# Freier Platz und Reservesektoren bei SSDs



## Mosed (1. Dezember 2009)

Wenn ich es in der aktuellen PCGH richtig verstanden habe, soll man ja ca. 20% der Platte frei lassen, damit die SSD optimal arbeiten kann.

Ich habe aber noch nirgens gelesen, ob es relevant ist, wie die 20% bei mehreren Partitionen verteilt sind.
Derzeit würde ich annehmen, dass 20% auf jeder Partition frei sein sollten. Es würde also nichts bringen, 20% der Platte als extra-Partition zu setzen und kein Laufwerksbuchstaben zu verteilen.
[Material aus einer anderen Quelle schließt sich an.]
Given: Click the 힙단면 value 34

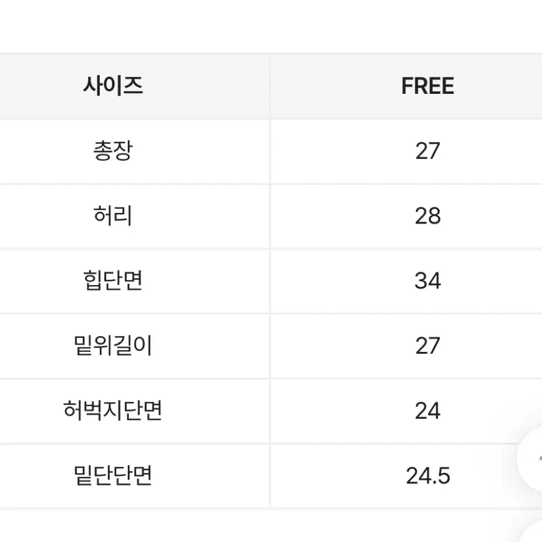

Sehe ich das richtig?
(GB mäßig kommt immer das gleiche raus, das ist klar. Mir geht es um die Platzverteilung/Partitionsgrößen auf einer SSD)


Zudem habe ich woanders gelesen, dass eine SSD Reserveblöcke hat, um defekte Blöcke austauschen zu können. Zusätzlich kann man die Lebensdauer einer SSD erhöhen, indem man einen Teil der Kapazität unpartitioniert lässt, sodass mehr für Reserve bereitstehen. 
Hierbei frage ich mich, ob das wirklich so stimmt, oder ob es nicht eher so ist, dass ich mit nem Tool der SSD "sagen" muss, sie möge doch beispielsweise 5 GB mehr für Reserve nutzen und nicht zur direkten Nutzung zur Verfügung stellen. Hat da jemand seriöse Quellen zu (oder ist selber seriös genug, um mich zu überzeugen )?


----------



## XxTheBestionxX (1. März 2012)

sehr gute frage bin auch interessiert!


----------



## Incredible Alk (1. März 2012)

Elementardrache schrieb:


> Ich habe aber noch nirgens gelesen, ob es relevant ist, wie die 20% bei mehreren Partitionen verteilt sind.
> Derzeit würde ich annehmen, dass 20% auf jeder Partition frei sein sollten. Es würde also nichts bringen, 20% der Platte als extra-Partition zu setzen und kein Laufwerksbuchstaben zu verteilen. Sehe ich das richtig?
> (GB mäßig kommt immer das gleiche raus, das ist klar. Mir geht es um die Platzverteilung/Partitionsgrößen auf einer SSD)
> 
> ...



Also zu der Partitionsgeschichte: Ich gehe davon aus, dass der Controller in einem eigenen Speicherbereich sich "merkt", welche (fiktiven) Sektoren welche Partition darstellen. Da der SSD Speicher selbst anders aufgebaut ist wie Festplatten muss der Controller der SSD diesen quasi unabhängig vom Betriebssystem steuern können. Heißt die Flash-Speichersteine "wissen" gar nicht, zu welcher Partition sie grade gehören und der gesamte Speicher wird voll dynamisch vom Controller verwaltet - die Partitionen ergeben sich erst nachträglich zurch die Zuordnung des Controllers.
Nach dieser Theorie wäre es wurscht wo der freie Speicherplatz liegt.
Nebenbei erwähnt ists aber trotzdem Blödsinn dafür eine extra "Leerpartition" anzulegen da das nur (Dateisystemtechnisch) Platz kostet und man besser auf der gewöhnlichen (Einzel-)Partition seine 10GB frei lässt - es kommt nämlich GB mäßig _nicht_ auf das gleiche raus )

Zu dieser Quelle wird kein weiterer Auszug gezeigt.